**Given exercise**
Arrange the lines between the one containing "You are a computer-use agent. Image" and the one containing "click(x=59, y=268)", inclusive, as a numbered list, omitting any blank lines.

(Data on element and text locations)
※ ※ ※
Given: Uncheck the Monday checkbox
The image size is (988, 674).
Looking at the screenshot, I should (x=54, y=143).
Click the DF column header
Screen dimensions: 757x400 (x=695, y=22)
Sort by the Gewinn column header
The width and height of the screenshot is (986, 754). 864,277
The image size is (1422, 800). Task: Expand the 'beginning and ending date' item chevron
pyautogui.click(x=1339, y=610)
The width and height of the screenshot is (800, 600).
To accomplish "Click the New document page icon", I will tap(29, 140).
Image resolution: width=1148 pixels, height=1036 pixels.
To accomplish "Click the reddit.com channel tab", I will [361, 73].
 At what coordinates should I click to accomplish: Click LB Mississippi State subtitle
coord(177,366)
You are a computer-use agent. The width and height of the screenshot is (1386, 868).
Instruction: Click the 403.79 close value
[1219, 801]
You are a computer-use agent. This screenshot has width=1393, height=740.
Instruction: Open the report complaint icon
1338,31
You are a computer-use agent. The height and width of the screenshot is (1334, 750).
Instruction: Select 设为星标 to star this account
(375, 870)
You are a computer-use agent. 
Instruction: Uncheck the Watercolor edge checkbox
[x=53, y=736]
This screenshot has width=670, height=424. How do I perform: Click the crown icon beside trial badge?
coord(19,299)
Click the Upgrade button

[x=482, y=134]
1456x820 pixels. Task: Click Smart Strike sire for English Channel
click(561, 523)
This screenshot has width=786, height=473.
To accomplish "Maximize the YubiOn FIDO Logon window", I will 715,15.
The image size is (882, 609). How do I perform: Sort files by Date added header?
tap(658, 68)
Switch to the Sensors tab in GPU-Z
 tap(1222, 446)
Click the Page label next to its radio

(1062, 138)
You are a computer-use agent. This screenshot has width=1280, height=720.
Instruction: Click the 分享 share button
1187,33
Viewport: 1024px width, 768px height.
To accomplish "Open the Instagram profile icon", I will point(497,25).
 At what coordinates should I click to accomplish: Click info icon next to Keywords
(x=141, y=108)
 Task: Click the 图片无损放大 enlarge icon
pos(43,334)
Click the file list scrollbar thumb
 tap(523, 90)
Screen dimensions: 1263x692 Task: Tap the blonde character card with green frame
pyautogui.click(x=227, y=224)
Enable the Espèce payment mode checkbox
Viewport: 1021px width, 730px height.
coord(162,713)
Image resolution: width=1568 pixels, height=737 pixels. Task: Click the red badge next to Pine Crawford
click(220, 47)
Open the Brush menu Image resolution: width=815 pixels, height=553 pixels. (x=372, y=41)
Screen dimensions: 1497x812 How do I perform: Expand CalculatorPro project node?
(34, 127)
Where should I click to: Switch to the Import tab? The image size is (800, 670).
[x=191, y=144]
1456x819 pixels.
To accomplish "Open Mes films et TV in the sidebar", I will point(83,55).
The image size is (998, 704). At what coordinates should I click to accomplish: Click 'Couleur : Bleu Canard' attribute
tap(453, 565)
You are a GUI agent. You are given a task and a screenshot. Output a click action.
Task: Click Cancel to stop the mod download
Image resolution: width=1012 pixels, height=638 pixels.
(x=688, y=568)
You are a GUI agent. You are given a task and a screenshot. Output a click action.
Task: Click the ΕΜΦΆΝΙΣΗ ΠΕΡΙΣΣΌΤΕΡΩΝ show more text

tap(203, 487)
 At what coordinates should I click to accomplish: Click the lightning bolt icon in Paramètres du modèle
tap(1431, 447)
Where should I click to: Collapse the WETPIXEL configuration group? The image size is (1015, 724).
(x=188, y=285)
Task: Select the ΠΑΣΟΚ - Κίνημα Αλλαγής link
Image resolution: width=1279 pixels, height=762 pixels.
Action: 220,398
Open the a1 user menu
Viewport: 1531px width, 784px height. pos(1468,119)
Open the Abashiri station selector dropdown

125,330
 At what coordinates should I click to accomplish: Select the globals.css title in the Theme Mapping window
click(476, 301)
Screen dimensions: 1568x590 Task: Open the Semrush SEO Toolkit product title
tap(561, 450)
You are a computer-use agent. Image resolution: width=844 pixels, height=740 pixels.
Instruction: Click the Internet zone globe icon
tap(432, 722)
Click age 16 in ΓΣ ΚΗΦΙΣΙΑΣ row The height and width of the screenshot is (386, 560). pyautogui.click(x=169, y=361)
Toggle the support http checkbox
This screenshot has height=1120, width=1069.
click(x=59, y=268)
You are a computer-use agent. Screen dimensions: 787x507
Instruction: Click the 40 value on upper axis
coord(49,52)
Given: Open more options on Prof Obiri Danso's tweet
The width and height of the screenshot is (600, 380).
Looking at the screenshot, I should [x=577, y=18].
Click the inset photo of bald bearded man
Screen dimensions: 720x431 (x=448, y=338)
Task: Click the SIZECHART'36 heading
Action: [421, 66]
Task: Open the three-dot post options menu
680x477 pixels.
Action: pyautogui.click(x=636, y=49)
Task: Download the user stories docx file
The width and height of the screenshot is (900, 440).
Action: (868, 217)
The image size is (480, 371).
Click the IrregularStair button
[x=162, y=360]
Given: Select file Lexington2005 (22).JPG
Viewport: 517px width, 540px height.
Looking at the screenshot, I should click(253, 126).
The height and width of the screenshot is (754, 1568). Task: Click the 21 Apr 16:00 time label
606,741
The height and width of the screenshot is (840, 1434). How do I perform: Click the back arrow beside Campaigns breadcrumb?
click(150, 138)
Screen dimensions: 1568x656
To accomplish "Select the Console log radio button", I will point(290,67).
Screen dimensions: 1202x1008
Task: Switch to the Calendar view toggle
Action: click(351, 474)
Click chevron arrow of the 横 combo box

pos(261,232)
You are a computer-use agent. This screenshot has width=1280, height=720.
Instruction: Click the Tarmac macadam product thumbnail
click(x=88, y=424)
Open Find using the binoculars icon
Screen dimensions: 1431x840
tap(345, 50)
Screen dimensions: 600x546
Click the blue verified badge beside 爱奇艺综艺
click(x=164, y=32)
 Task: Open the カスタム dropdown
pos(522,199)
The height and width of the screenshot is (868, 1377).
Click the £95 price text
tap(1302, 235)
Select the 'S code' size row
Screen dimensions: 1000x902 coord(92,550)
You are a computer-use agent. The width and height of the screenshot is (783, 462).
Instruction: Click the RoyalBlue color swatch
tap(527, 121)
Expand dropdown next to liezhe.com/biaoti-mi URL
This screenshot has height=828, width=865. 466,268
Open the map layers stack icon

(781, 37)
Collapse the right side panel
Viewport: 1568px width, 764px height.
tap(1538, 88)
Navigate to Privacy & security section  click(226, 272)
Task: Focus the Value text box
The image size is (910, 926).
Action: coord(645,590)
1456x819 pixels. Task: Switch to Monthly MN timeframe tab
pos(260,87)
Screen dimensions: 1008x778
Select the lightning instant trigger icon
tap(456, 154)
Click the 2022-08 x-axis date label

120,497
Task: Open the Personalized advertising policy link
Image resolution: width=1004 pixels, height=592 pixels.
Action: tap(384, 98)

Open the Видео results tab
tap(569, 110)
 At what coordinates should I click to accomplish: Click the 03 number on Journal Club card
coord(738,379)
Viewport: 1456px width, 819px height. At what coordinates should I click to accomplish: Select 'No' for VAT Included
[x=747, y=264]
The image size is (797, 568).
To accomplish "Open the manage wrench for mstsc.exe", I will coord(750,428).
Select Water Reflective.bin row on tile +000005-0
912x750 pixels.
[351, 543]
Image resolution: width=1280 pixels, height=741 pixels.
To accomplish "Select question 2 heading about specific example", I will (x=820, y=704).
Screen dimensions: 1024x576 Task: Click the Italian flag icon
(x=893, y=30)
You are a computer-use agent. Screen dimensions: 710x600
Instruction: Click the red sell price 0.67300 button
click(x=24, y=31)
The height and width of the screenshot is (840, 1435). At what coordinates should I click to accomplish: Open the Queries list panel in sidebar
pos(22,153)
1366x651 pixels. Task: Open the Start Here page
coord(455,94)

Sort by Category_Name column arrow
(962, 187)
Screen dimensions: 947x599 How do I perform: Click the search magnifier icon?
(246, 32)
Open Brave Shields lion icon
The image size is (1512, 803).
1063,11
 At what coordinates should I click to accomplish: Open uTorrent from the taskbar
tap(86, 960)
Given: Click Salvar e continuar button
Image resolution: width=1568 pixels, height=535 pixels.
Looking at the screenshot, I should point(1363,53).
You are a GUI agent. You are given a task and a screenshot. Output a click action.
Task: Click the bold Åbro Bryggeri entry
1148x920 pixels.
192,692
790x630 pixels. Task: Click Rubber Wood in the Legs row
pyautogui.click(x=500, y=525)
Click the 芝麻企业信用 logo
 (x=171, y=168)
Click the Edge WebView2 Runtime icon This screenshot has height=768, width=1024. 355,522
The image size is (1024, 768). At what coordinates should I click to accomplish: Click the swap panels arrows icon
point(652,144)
※ ※ ※
**Exercise result**
1. You are a computer-use agent. Image resolution: width=844 pixels, height=740 pixels.
2. Instruction: Click the Internet zone globe icon
3. tap(432, 722)
4. Click age 16 in ΓΣ ΚΗΦΙΣΙΑΣ row The height and width of the screenshot is (386, 560). pyautogui.click(x=169, y=361)
5. Toggle the support http checkbox
6. This screenshot has height=1120, width=1069.
7. click(x=59, y=268)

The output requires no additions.